Broken Bavarian

Im Heilheim war ja immer so viel los, dass ich gar nicht dazu gekommen bin, alles zu erzählen (mußte ja nebenher auch noch turnen und heilen). Darum hier im Nachtrag meine Lieblingsgeschichten von einer ausländischen Mitpatientin, nur gebrochen der deutschen und gar kein bißchen der bayerischen Sprache mächtig.

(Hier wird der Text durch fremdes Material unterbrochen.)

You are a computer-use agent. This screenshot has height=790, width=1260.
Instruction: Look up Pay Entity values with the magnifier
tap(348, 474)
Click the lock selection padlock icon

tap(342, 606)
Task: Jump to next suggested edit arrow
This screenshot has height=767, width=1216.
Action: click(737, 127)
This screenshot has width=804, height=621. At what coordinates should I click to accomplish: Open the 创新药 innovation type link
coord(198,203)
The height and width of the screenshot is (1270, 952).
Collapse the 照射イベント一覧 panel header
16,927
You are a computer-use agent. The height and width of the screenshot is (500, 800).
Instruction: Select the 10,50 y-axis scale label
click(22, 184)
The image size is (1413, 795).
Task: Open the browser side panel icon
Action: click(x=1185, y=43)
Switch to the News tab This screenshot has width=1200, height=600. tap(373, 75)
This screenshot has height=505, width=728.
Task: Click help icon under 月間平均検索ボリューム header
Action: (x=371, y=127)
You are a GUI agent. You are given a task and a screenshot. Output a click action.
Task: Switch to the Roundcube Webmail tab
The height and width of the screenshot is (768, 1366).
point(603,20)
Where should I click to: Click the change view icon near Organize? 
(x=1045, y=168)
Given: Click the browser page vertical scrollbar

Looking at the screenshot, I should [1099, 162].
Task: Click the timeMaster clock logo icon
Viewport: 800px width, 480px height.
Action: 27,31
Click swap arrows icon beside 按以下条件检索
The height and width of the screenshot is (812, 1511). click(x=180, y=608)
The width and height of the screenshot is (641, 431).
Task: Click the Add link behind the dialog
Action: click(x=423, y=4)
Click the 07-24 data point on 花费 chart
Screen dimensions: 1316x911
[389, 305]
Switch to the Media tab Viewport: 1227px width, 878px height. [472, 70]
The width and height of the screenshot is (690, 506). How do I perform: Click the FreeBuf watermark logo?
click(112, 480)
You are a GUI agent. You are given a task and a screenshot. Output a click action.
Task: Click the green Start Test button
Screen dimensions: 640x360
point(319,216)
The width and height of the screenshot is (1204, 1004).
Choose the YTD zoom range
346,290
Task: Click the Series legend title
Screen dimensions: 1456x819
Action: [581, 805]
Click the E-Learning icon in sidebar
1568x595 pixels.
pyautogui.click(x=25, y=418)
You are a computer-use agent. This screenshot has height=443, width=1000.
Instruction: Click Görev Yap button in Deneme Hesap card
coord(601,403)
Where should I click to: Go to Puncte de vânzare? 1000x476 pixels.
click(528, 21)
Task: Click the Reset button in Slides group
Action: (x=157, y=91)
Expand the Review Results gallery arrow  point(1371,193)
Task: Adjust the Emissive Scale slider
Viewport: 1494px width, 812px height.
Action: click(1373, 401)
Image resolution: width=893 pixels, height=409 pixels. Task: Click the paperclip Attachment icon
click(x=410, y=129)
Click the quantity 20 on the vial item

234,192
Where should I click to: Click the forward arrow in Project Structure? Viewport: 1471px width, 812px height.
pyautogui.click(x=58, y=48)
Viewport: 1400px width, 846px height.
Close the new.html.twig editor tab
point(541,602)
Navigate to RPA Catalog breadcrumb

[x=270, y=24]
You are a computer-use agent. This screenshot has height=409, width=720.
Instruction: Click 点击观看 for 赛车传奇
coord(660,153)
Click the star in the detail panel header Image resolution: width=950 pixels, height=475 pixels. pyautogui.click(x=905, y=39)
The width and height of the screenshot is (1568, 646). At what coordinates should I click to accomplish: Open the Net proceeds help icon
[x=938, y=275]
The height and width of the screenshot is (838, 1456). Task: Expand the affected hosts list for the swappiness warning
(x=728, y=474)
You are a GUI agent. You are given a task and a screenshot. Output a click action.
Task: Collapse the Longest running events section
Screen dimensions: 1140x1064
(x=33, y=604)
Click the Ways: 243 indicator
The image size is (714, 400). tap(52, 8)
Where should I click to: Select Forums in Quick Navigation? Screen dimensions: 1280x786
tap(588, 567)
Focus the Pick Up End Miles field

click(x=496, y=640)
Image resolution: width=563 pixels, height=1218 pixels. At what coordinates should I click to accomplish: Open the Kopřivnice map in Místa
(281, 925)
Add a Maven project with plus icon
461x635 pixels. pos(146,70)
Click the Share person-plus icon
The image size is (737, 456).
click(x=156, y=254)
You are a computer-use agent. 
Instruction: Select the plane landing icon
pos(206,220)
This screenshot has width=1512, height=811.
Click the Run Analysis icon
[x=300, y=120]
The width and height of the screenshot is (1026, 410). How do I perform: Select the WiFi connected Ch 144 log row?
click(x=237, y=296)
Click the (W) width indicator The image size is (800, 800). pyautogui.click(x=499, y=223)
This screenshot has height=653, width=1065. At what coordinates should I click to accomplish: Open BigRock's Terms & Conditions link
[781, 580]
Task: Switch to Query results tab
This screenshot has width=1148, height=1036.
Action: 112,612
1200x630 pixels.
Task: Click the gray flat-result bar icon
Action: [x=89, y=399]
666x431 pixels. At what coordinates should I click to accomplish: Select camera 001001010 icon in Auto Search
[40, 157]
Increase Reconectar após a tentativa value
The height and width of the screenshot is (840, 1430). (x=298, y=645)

Wir waren gemeinsam in der Hüft/Knie-Gruppe, was man sich so vorzustellen hat, dass in einem großen Raum ca. 20 Liegen stehen (je 10 auf einer Seite), auf die sich mehr oder minder gelenkig die Turnteilnehmer in eine Art Rückenlage wurschteln, nachdem sie vorher in unverständlich großer Hektik ihre diversen Gehilfen geparkt, ihre Schuhe ausgezogen, aus dem Krüppelbeutel ihr Krüppellaken genestetelt und über ihre Liege ausgebreitet hatten. Dabei fällt alles mehrfach zu Boden, das ist Heilheimgesetz.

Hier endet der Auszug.